Особое значение было придано защите от крымских набегов. Во главе отправленной «промышлять» Крым рати царь поставил боярина князя Федора Никитича Одоевского, пожалованного высоким чином на Пасху 15 апреля 1655 года. В его полки вошли недавно присягнувшие царю калмыки, донские и запорожские казаки. Известие о присяге «калмыцких тайш и калмыков со всею ордою» под его «высокую руку» царь получил на подходе к Смоленску 27 марта. Позже он писал боярину Василию Васильевичу Бутурлину об этой присяге: «…запись дали прямую, шертованную, чем они промеж себя верятца, а не так как преж сево собаки разсекали да кровь лизывали, и то все обманывали, а ныне прямую запись дали и в записи написали, куды наш государев указ будет итить, туды им и итить». Правда, в дальнейшем в организацию похода вмешались новые обстоятельства: чума, терзавшая центр Московского государства, с весны — лета 1655 года затронула Астрахань, рядом с которой кочевали калмыки. В итоге новый боярин князь Федор Никитич Одоевский остался в Саратове, и поход не состоялся. Донские казаки осуществили лишь несколько самостоятельных нападений «морем» на крымские места, но это было совсем не то, на что надеялся царь Алексей Михайлович. Кроме того, казаки, добиравшиеся, как они писали в челобитных, «с Дона Ивановича» аж до царской ставки в Смоленске, били челом о своем разорении и оказать помощь в дальнем походе без жалованья не были готовы{345}.

▸ СУТЬ ЗАДАНИЯ
Перескажите кратко или в виде списка абзац из отрывка о защите от крымских набегов, начинающийся словами «Особое значение было придано», сохранив его основные факты.

▸ ИСХОДНЫЙ МАТЕРИАЛ
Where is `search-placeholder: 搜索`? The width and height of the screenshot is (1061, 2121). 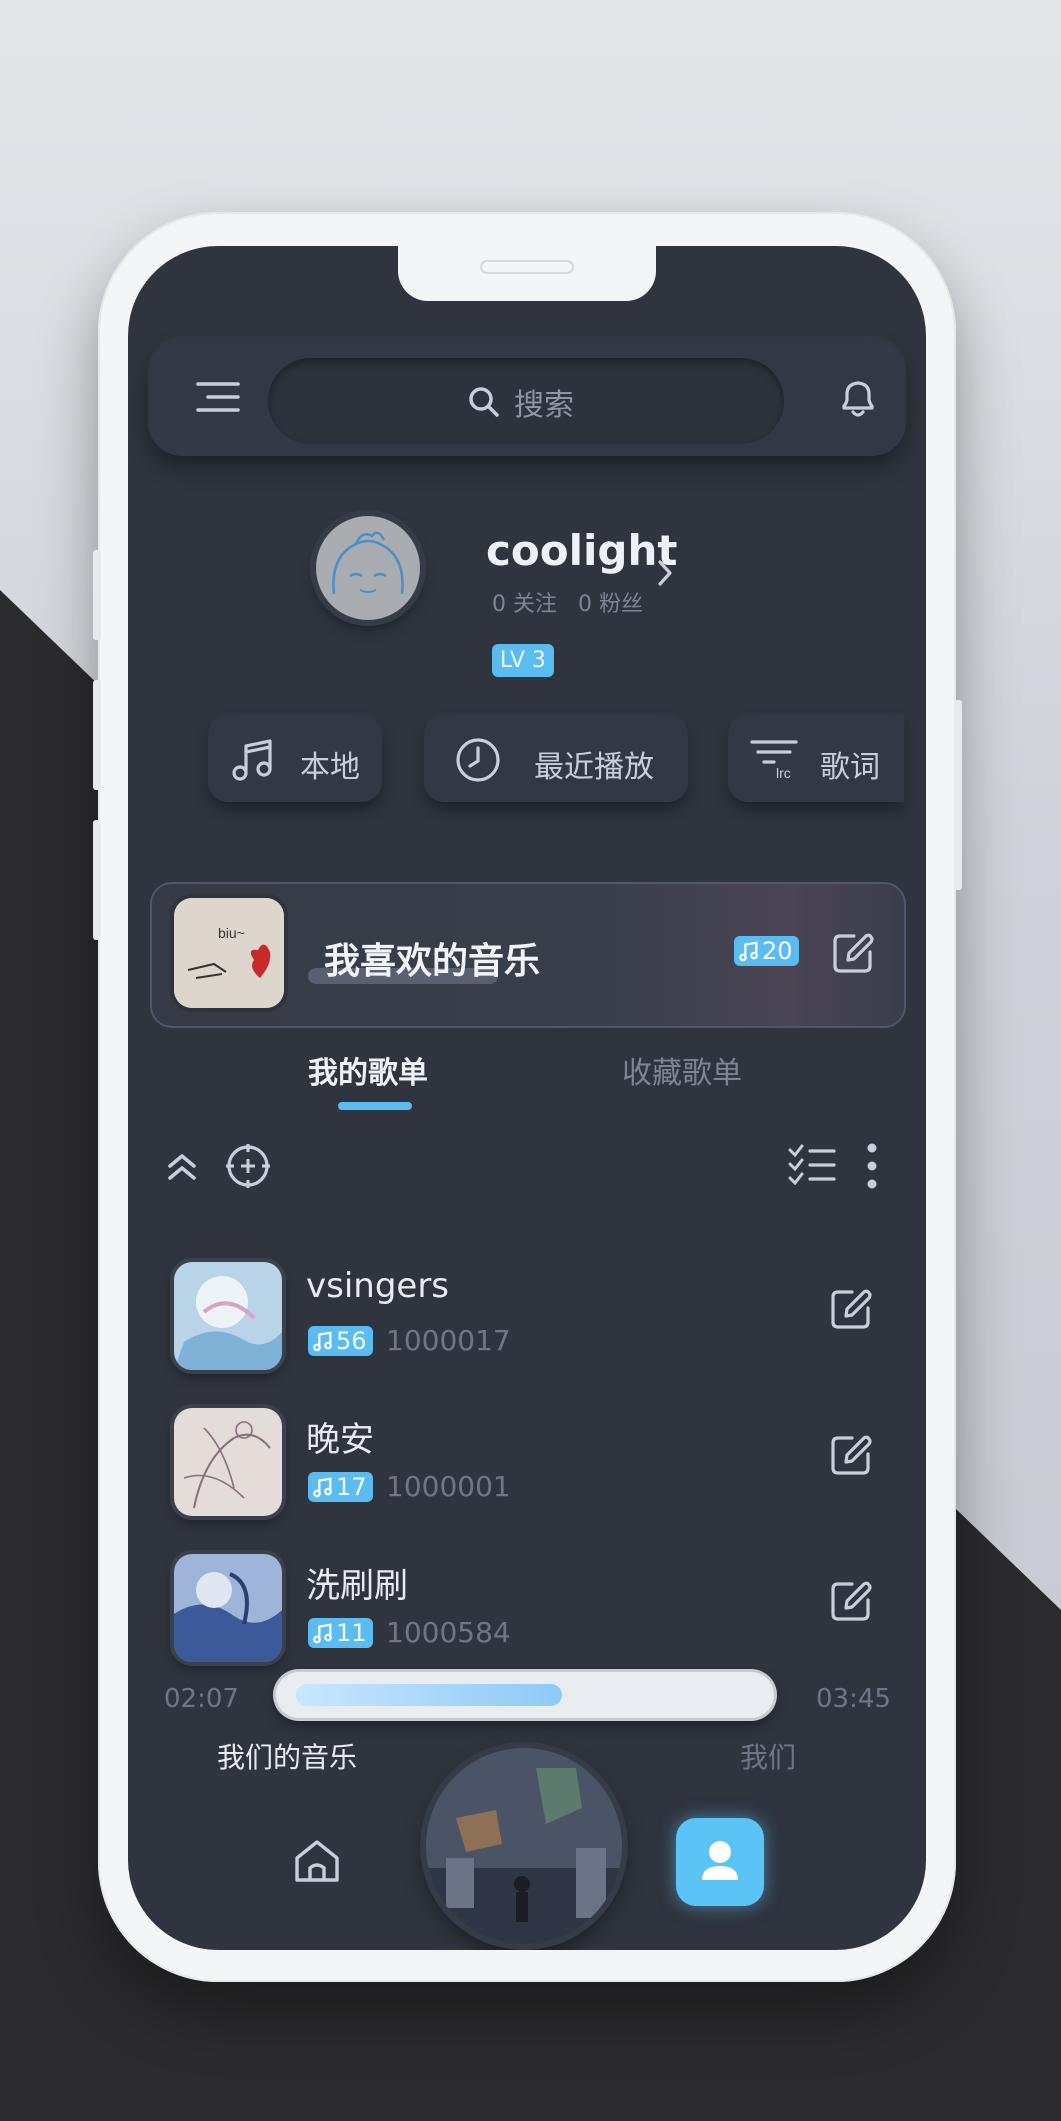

▸ ОТВЕТ К ЗАДАНИЮ
- Защите от крымских набегов придавалось особое значение.
- Рать для похода на Крым царь поручил боярину князю Федору Никитичу Одоевскому, который получил этот чин на Пасху 15 апреля 1655 года.
- В его полки вошли недавно присягнувшие царю калмыки, донские и запорожские казаки.
- Известие о присяге калмыков царь получил 27 марта на подходе к Смоленску. Позже он писал боярину Василию Васильевичу Бутурлину, что на этот раз калмыки дали прямую шертованную запись и обязались идти туда, куда укажет государь.
- С весны — лета 1655 года чума, терзавшая центр Московского государства, затронула Астрахань, рядом с которой кочевали калмыки.
- Одоевский остался в Саратове, и поход не состоялся.
- Донские казаки совершили лишь несколько самостоятельных нападений «морем» на крымские места, что не оправдало надежд царя Алексея Михайловича.
- Казаки, добиравшиеся с Дона до царской ставки в Смоленске, жаловались на разорение и без жалованья в дальний поход идти не были готовы.